Each of us can only judge and describe the world from our own time frame. If I had been much younger, my response to the diagnosis might have conformed more to Dr. Ross’s formula. The world looks very differently at different stages of life. Nevertheless, how one has looked, thought, and felt about life and death throughout one’s life has to make a difference at the end. In my case, the lens through which I have considered life has always been philosophical. Snatches of philosophical thoughts have lodged in my mind since I was was young. These are like seeds that took root deep in my mind and have matured and grown over the years. Now I feel that they are bearing fruit, helping me to live a new and deeper life. One nugget stands out to complete this first meditation on life and death.

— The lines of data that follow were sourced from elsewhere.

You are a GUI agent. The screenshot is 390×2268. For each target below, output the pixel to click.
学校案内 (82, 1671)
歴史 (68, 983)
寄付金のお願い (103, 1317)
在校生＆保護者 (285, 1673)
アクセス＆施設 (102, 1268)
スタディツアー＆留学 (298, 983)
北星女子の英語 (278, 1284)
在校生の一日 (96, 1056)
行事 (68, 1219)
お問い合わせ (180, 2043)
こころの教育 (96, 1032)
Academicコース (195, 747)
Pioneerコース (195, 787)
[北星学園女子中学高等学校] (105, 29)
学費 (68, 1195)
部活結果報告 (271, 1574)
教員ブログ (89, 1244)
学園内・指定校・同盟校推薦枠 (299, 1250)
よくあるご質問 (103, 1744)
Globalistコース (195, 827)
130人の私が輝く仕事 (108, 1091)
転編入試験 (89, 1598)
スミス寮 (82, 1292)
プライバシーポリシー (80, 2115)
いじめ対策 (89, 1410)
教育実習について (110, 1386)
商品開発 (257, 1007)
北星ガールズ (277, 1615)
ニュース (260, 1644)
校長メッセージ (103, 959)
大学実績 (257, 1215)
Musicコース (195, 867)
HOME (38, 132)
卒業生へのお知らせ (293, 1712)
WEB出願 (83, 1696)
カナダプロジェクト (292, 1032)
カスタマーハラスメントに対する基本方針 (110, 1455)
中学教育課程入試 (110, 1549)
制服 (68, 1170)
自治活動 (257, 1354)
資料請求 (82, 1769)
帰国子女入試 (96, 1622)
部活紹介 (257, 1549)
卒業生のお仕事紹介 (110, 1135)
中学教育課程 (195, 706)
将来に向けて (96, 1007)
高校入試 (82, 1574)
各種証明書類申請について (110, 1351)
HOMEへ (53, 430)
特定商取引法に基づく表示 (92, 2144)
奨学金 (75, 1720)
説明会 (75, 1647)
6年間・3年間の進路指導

Plato’s famously stated that “Philosophy is a preparation for death.” The Greek word that Plato uses for ‘preparation’ is ‘Melete’ and the root meaning is ‘care’ or ‘attention’. It can also mean ‘meditation,’ ‘practice’ or ‘exercise’. So are philosophers supposed to ‘practice’ dying, or simply to recollect the fact of mortality as they live their lives? What difference will that make?

I confess a great love of Plato and his amazing Socrates. However, I cannot go along with his tentative conclusions. We know what Socrates argues in the Phaedo. The reason that practicing philosophy is a preparation for death is that Socrates believes that the soul and the body are separable, that the soul is immortal, and that a very different after-life awaits those who have lived a good or evil life. Therefore, it behooves us to separate our own soul from our body as much as possible while we live and to detach ourselves from the preoccupations of mundane life.

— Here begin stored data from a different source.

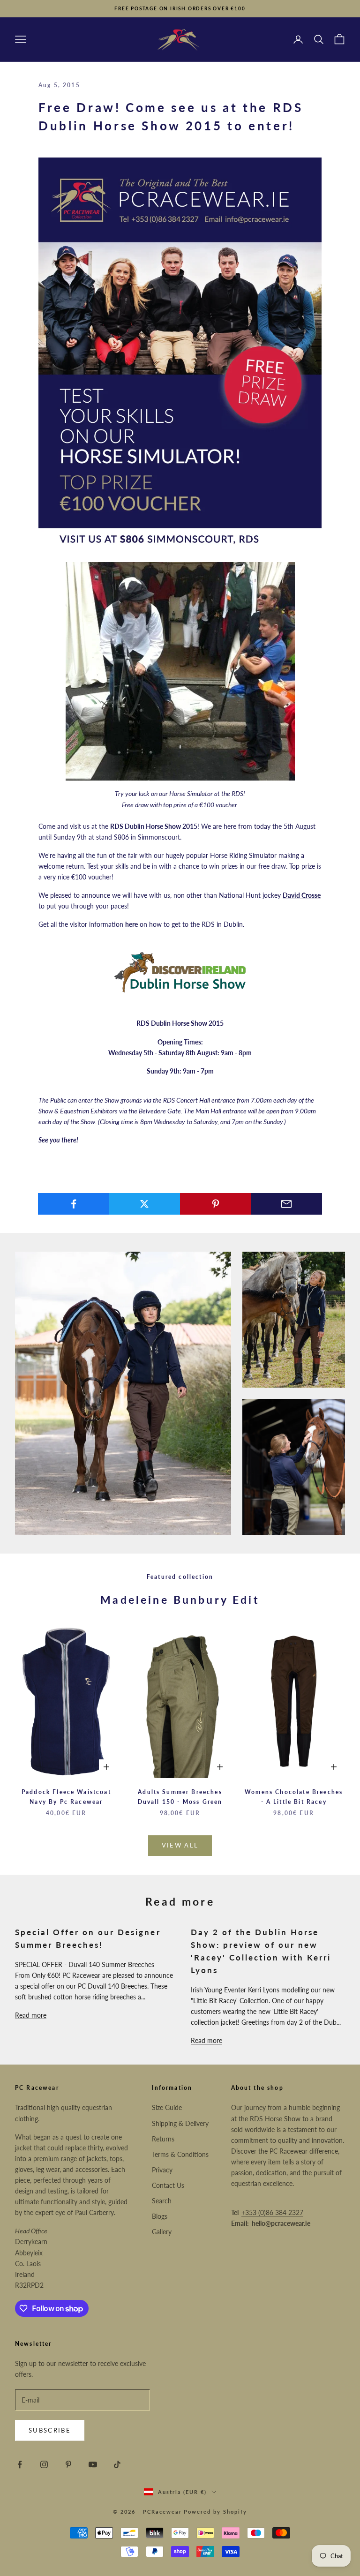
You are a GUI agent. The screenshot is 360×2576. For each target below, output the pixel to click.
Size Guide (167, 2107)
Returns (163, 2139)
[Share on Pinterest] (215, 1204)
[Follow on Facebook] (19, 2464)
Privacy (162, 2170)
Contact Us (168, 2185)
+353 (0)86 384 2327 (272, 2212)
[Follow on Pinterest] (68, 2464)
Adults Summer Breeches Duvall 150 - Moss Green (180, 1796)
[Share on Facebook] (73, 1204)
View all (180, 1845)
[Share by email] (286, 1204)
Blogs (159, 2216)
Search (162, 2201)
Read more (30, 2015)
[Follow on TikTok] (117, 2464)
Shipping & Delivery (180, 2123)
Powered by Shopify (215, 2511)
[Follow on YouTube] (93, 2464)
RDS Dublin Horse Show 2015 (153, 826)
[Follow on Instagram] (44, 2464)
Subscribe (50, 2430)
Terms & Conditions (180, 2154)
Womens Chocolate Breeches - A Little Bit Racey (294, 1796)
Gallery (162, 2232)
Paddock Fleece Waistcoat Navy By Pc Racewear (66, 1796)
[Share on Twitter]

The reason that I admire Socrates in the Phaedo is that after giving his ‘proofs’ of the immortality of the soul, he has the greatness to admit that his arguments are only the reasons he personally accepts to advance his position. He does not claim that they absolutely prove the soul is immortal. It is a postulate of Socrates’ practical metaphysics. In fact, he says that if he is wrong, and death is total extinction, then he will never know he is wrong, and his folly will be buried with him.

So in what sense can the study of philosophy be a preparation for death if one does not accept metaphysical dualism? I do not accept any such thing, but I still feel that my study of philosophy has helped me prepare for my present state. Does this mean that the study of any topic in philosophy will have this effect? I do not think so. I am not at all sure that one would prepare for death very well by spending 40 years working in the salt-mines of post-Gettier epistemology, nor in picking over all he convoluted arguments in mereology and inductive logic.

To see how the study of philosophy might be of value in preparing to die, we have to go back to the root meaning of ‘philosophy’ as the ‘love of wisdom’. Wisdom is not a topic that comes up very much in contemporary philosophy. It was more to the fore in the ancient world, where wisdom, ethics, and the question of living a good human life were brought together in a philosophical approach to living. For me, loving wisdom has to do with taking up the largest possible perspective in which to live one’s life, going all the way back to the Big Bang, including all of space and time, the natural history of the universe, the geology of the earth, and the total history of animals and human beings on this planet spinning through a gigantic universe. It covers all the natural cycles of life and death and sees everything as part of this comprehensive whole. Somehow, living in this context has helped me see life and death as part of a seamless process. Death shadows life as naturally as the shadow one casts on the ground on a sunny day. There is no point in denying it, and no point in worrying about it. Perhaps acceptance lies in this direction.

Jeff Mason was a lecturer in philosophy at Middlesex University. He died in August 2012, two months after writing this piece. He had previously written on Death and Its Concept for The Philosophers’ Magazine.